PASSAGE TO READ ::
Segment Open

By Leonard A. Robinson

Shoppers across the country are beginning to notice a sharp climb in prices everywhere from grocery stores to furniture shops and even used car dealerships.

Every component of the consumer price index (CPI) climbed during April, according to the Bureau of Labor Statistics. The index measures consumer prices for a wide array of goods, including clothing, groceries, recreational activities, dining out, and automobiles.

Prices have increased by 4.2% overall from April 2020. The jump was roughly 4% higher than predicted by economists and the largest jump since September 2008, or the height of the Great Recession, CNN Business reported.

The biggest jump was in the cost of used automobiles – which climbed nearly 10% – after a grueling past year as workers sold their cars due to working primarily from home. Rental rates for cars and trucks have also soared by roughly 80%. Another contributing factor has been a global chip shortage which has severely limited the production of newer vehicles.

The average price for a used car exceeded $25,000 for the first time in the history of J.D. Power research’s tracking in April, reported the Wall Street Journal.

Some experts do not expect this to be a long-term trend for the auto industry.

“People need to get back to work, but reluctance to use public transportation has driven up demand for used cars, and prices have surged,” Pantheon Macroeconomics chief economist Ian Shepherdson said. “This won’t go on forever.”

Food prices have also climbed sharply, both at the check-out line and on the restaurant menu. Today, food prices are 2.4% higher than they were a year ago, with restaurant prices rising 3.8%. Adjusted for two years ago, food prices have climbed a milder 2.2%.

Businesses, many of whom have raised prices, also face a hurdle in hiring as many say they have more openings available than applicants. Some have floated that raising wages will address this issue but will inevitably lead to costs passed along to consumers.

“The worker shortage will go away because wages will rise,” Cato Institute economic studies director Jeffrey Miron said earlier. “And then consumer prices will follow.”

Another contributing factor to rising costs is numerous supply chain hurdles, such as the Colonial pipeline hack on May 8 or the Suez Canal blockage in March.

Segment Closed

WORK ORDER 1 :: Summarize the article on rising prices in two sentences.
WORK ORDER 2 :: In the article on rising prices, by about how much did rental rates for cars and trucks go up?
WORK ORDER 3 :: Pick up the article on rising prices after its last sentence and keep writing.
The data has nothing to do with the tasks on the article about rising prices.

SUPPLIED INFORMATION ::
Segment Open

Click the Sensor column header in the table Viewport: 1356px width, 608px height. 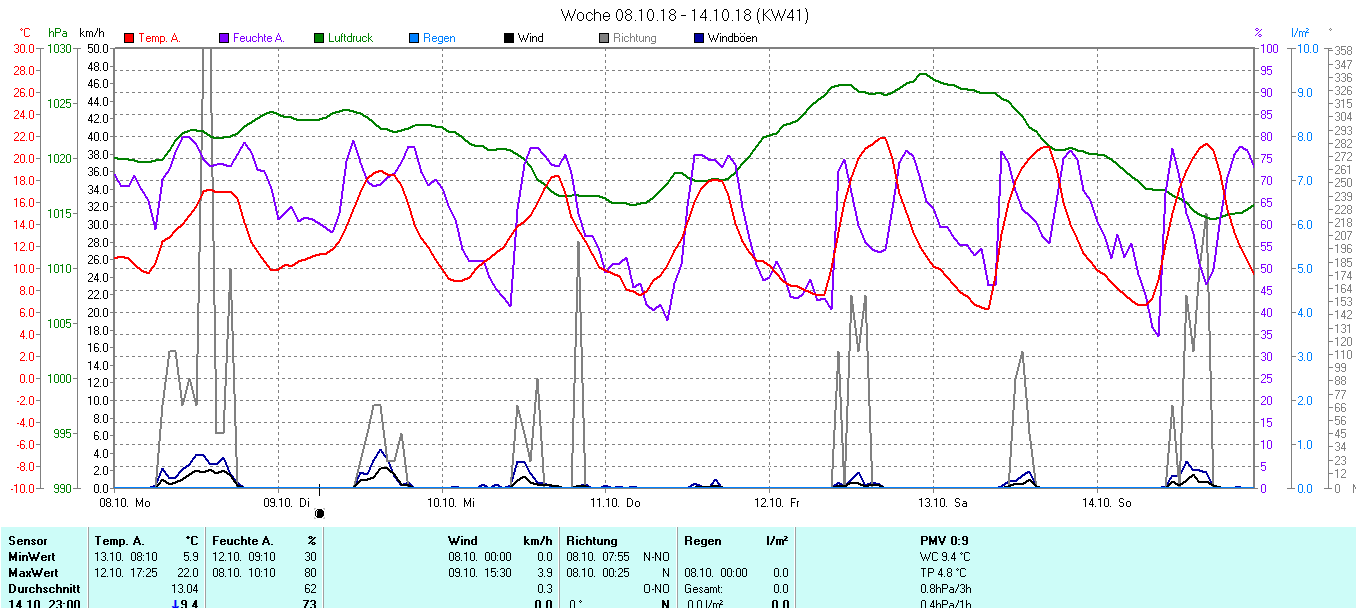27,541
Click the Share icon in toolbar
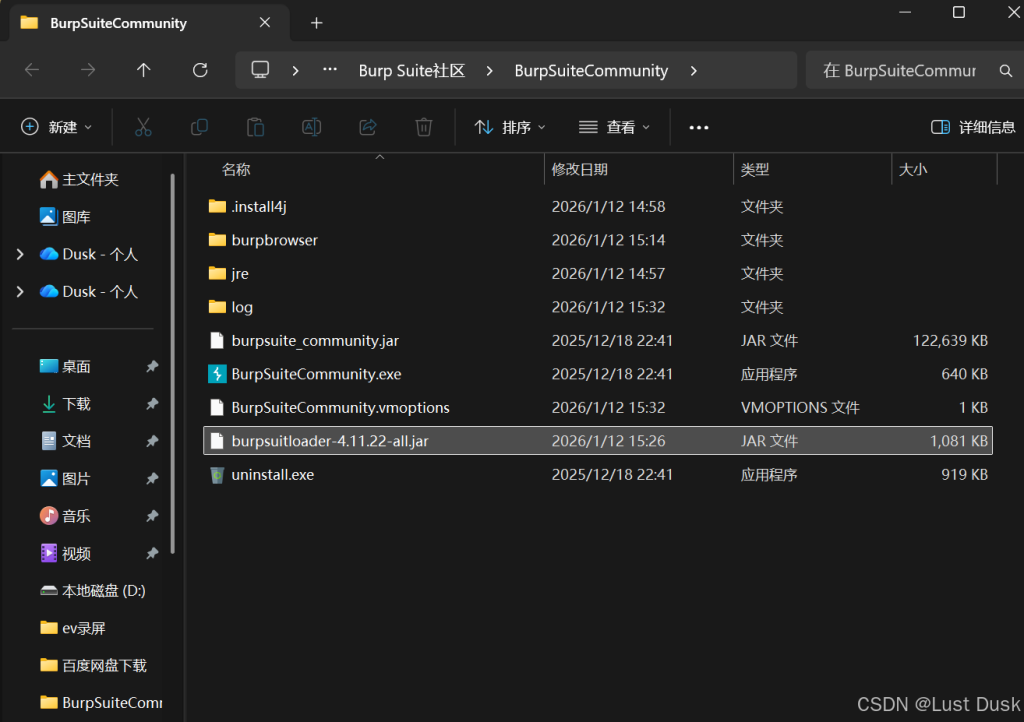1024x722 pixels. pos(367,127)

Segment Closed

WRITTEN REPLY 1 :: Every part of the consumer price index rose in April, with prices up 4.2% from April 2020, the largest jump since September 2008. Used cars rose the most at nearly 10%, food and restaurant prices also climbed, and supply chain hurdles such as the Colonial pipeline hack and the Suez Canal blockage added to rising costs.

WRITTEN REPLY 2 :: Roughly 80%.

WRITTEN REPLY 3 ::
On May 12, the Wall Street Journal reported gas prices have climbed past the $3 per gallon mark for the first time in over six years as Americans in the Southeast and lower Mid-Atlantic panic purchase gallons of gas.

Three-quarters of all gas stations in Raleigh and 71% of all gas stations were out of fuel in Charlotte, reported the Journal. 60% of gas stations in Atlanta and Norfolk also experienced a gas shortage.

The Federal Reserve decided against raising near-zero interest rates and has anticipated price increases for the summer months as the economy recovers. It signaled that the longer prices continue to climb, the closer the Fed will monitor to see if rates need to be raised earlier.

Conventional economics wisdom paints a risky picture for inflation climbing for such long periods. For starters, there is a fear that consumers will panic about their money- including funds gained from generous unemployment packages and coronavirus spending – and spend less. Meanwhile, investors worry that high inflation will force the Fed to raise interest rates or cut back on its billion-dollar asset purchases, both bad results for the stock market.

There are some practical tips to avoid the worst woes of rising inflation.

Americans should have an honest look at their budgets, prioritize their true needs, not try to maintain status symbols, and look for overall ways to “take it down a notch,” said American Compass executive director Oren Cass- who published a report last year critiquing traditional inflationary measures – at an event for Consumers’ Research in February.